Start of Supplied entries

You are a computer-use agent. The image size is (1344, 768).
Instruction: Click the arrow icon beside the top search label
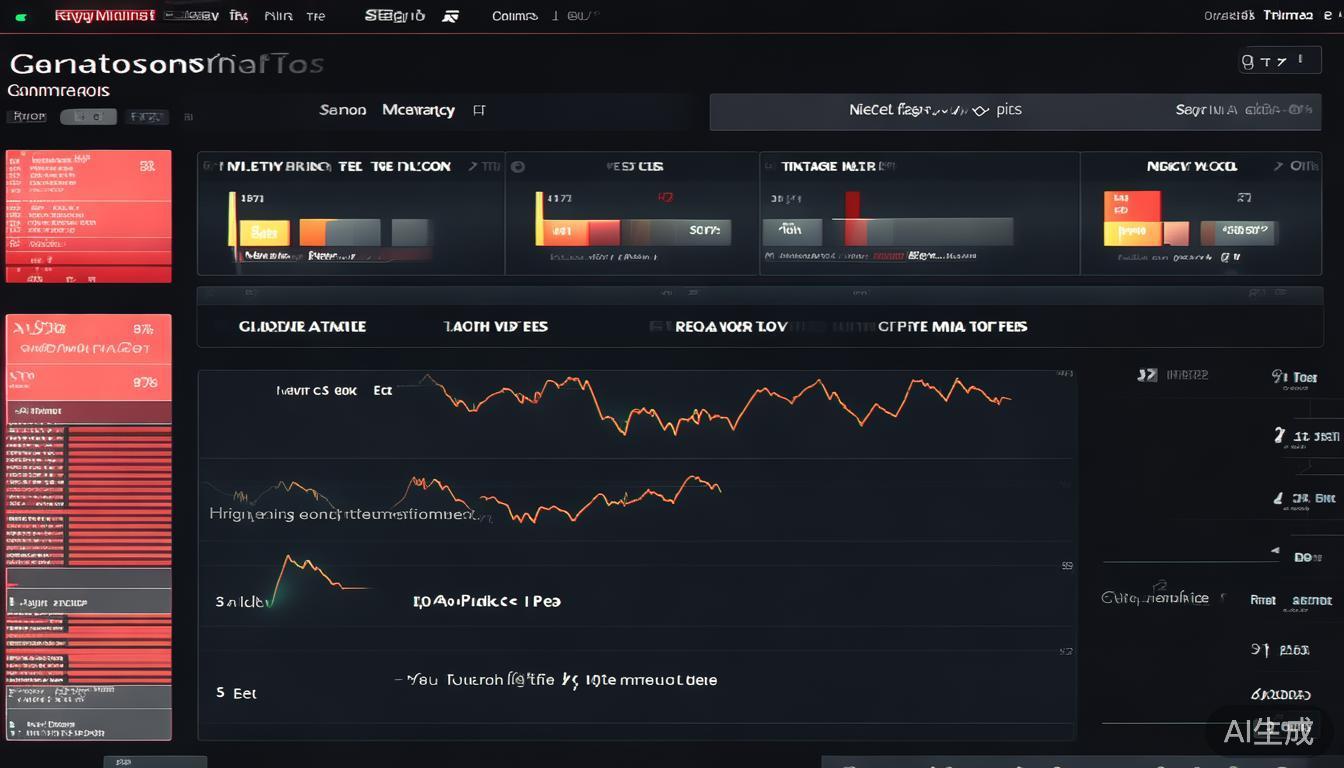tap(450, 16)
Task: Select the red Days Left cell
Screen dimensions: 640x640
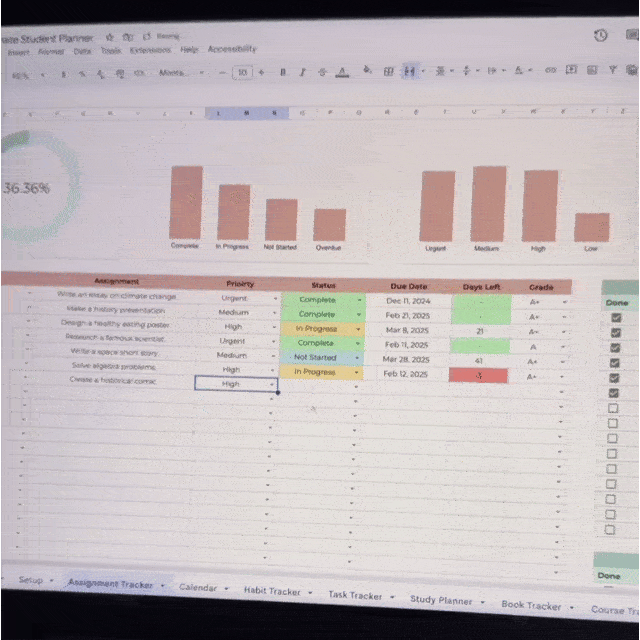Action: (480, 375)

End of Supplied entries

> **What is expected**: Your answer must be the full listing, word for word, minus any images.

> **Response area**:
You are a computer-use agent. The image size is (1344, 768).
Instruction: Click the arrow icon beside the top search label
tap(450, 16)
Task: Select the red Days Left cell
Screen dimensions: 640x640
Action: (480, 375)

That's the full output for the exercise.